Monohulls take their revenge when we talk about port manoeuvrability. This is because, despite its being provided with double motor and two-blade rudder, catamaran manoeuvrability in port reduced spaces is limited. Its bulky dimensions and the sail effect on large surfaces make stern mooring particularly challenging especially with strong breeze. Moreover, it should be added that port facilities are less likely to moor multihulls of a certain size and, when they do, mooring costs are, understandably, much higher than those asked to moor a “traditional” boat.

But, definitely, a catamaran shows its full capabilities on a roadstead. Rolling is practically non-existent if compared to a monohull and passengers experience the comfort of a true floating villa. Pros of a catamaran on a roadstead are undoubtedly low draught and drift-free, allowing multi-hulls to approach the coast much more safely.

We come back to port manoeuvrability to underline – and partially contradict what is stated above – that in a catamaran the propeller evolutionary effect tends to zero. So, thanks to its double motor and two-blade rudder and to their mutual position, this manoeuvre is, all in all, demanding yet precise.

Deck layout and rigging are essentially different: catamarans are equipped with a roached mainsail and a very high boom. The mainsail main traveller is almost always installed on the roll bar and in the large majority of the cases the jib is self-tacking. Sails can be only partially trimmed and the mast is only slightly adjusted.

This leads (and forces) to a smooth sailing requiring – and this is an undisputed advantage – a very reduced crew.

On the contrary, monohulls – even in cruise versions –  show a traditional and sporty rigging, which on the one hand requires a more numerous and maybe little more experienced crew, and on the other satisfies even the most passionate racers. To this purpose, it is worth noting that a fast monohull cruiser with a good set of sails and a close-knit crew can achieve really good results in a zonal championship, ORC class, to which catamarans cannot take part.

And now, “to play it safe”, let’s talk about catamaran liveability, which is second to none. Any catamaran layout has plenty of internal and external room and a sense of space you cannot find in even bigger boats. The large living area – dinette – the kitchen and the berths located in the sidewalls ensure comfort and some privacy to the guests. Bigger layouts include a flying bridge with operating station and, often, a sundeck.

It appears that catamarans win hands-down as for room access (you don’t need to go “below”-deck), brightness of the environment (thanks to midships strip windows) and the use of external spaces.

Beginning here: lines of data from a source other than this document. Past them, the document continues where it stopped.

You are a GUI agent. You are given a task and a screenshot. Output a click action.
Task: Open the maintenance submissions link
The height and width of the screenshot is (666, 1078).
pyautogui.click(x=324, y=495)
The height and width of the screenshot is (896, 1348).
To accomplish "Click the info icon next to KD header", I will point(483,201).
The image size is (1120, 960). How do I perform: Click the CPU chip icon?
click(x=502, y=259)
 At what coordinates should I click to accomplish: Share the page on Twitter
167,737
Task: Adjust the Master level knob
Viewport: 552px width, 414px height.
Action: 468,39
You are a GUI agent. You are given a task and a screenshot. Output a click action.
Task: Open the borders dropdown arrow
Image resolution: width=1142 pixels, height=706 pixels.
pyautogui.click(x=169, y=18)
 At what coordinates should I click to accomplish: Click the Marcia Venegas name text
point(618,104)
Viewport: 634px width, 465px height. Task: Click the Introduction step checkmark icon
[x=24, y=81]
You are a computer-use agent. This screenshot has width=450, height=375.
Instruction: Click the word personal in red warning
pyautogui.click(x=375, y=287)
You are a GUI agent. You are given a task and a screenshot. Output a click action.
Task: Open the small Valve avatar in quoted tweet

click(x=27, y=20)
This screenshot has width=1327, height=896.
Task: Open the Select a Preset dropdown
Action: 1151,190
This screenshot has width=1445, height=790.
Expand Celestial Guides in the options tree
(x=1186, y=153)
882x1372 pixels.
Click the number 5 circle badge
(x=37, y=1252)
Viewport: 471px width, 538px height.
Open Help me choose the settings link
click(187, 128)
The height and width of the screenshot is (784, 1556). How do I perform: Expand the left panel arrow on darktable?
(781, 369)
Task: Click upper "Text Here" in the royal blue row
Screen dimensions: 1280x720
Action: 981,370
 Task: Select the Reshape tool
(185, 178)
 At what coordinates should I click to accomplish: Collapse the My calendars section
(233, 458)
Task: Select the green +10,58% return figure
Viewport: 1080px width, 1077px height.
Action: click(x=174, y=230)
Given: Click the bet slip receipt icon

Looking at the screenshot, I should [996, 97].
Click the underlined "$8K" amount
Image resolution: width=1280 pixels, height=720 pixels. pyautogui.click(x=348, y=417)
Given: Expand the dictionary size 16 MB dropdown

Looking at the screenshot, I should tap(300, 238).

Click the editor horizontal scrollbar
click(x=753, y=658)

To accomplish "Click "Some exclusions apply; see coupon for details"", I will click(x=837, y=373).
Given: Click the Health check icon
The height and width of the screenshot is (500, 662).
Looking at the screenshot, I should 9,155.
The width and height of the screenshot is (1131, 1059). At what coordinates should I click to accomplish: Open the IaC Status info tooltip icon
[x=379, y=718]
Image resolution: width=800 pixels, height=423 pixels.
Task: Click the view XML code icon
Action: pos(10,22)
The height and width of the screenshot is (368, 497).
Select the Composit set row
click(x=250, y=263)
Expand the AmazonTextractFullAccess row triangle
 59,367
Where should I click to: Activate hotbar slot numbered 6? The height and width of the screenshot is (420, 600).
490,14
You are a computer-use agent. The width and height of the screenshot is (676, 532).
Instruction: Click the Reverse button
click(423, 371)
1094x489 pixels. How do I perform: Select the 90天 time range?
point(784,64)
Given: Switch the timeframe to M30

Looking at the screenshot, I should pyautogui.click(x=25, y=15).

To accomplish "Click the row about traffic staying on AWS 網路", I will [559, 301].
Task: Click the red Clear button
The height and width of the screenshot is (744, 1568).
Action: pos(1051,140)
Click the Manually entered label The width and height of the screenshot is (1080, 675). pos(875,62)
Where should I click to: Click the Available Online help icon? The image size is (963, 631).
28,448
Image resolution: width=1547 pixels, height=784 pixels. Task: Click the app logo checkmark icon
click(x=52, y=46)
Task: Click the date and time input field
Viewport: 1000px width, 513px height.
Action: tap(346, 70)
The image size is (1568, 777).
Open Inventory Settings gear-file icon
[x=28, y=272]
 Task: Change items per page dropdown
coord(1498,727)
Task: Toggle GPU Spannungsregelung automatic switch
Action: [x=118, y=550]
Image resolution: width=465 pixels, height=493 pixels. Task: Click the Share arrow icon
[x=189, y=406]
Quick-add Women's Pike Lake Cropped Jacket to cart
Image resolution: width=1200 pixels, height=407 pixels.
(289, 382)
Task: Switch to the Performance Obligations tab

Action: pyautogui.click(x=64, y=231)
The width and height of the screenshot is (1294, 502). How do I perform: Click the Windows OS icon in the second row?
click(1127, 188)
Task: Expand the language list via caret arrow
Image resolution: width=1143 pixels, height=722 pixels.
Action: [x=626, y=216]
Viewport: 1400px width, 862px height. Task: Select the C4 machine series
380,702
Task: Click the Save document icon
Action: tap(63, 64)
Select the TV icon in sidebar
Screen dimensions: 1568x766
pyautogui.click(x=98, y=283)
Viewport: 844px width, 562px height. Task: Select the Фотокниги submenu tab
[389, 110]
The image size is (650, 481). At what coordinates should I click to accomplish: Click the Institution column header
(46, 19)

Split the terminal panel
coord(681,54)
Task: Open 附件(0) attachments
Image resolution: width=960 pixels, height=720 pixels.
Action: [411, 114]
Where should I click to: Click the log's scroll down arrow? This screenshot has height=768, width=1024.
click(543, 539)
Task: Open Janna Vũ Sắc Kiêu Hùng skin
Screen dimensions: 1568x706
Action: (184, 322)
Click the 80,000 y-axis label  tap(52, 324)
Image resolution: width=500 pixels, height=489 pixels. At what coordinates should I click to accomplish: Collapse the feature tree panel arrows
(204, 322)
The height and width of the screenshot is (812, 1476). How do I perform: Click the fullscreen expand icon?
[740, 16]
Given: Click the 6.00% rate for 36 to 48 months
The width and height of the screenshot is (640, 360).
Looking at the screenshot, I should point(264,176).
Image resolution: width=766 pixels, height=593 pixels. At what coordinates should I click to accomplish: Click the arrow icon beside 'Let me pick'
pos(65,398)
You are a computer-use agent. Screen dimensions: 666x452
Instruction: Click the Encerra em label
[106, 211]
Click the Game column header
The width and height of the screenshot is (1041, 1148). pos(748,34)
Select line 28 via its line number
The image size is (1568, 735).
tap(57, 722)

And finally let’s compare costs. First of all, as we all know, it is indisputable that buying and maintaining a boat is very expensive. And that’s it.

Take this for granted, we cannot help but notice that the costs of a catamaran are significantly higher in every respect: purchase, double maintenance for hulls and motors, haulage (ask and you’ll see), fixed mooring place and mooring place in transit during the cruise. In conclusion, a bloodbath!

So, game over? Maybe not!

You don’t have to fall in a quite common misunderstanding: in my opinion to compare these two vessels based on LOA necessarily produces an unreliable result.

A better point of comparison is to try to build a parameter based on boat comfort. There is no doubt that a 40-foot catamaran can be compared to a 55-foot boat. Now the comparison will be much more truthful and there may be even some surprises in store!

Well, in this article much has been talked about the different peculiarities of catamarans and monohulls to prove that a choice can only be based on the comfort they offer and the sailing you want to experience.

Just as we cannot say whether a coupé is better than a SUV, we cannot say which one of these two beautiful vessels is the best….and the choice is up to you!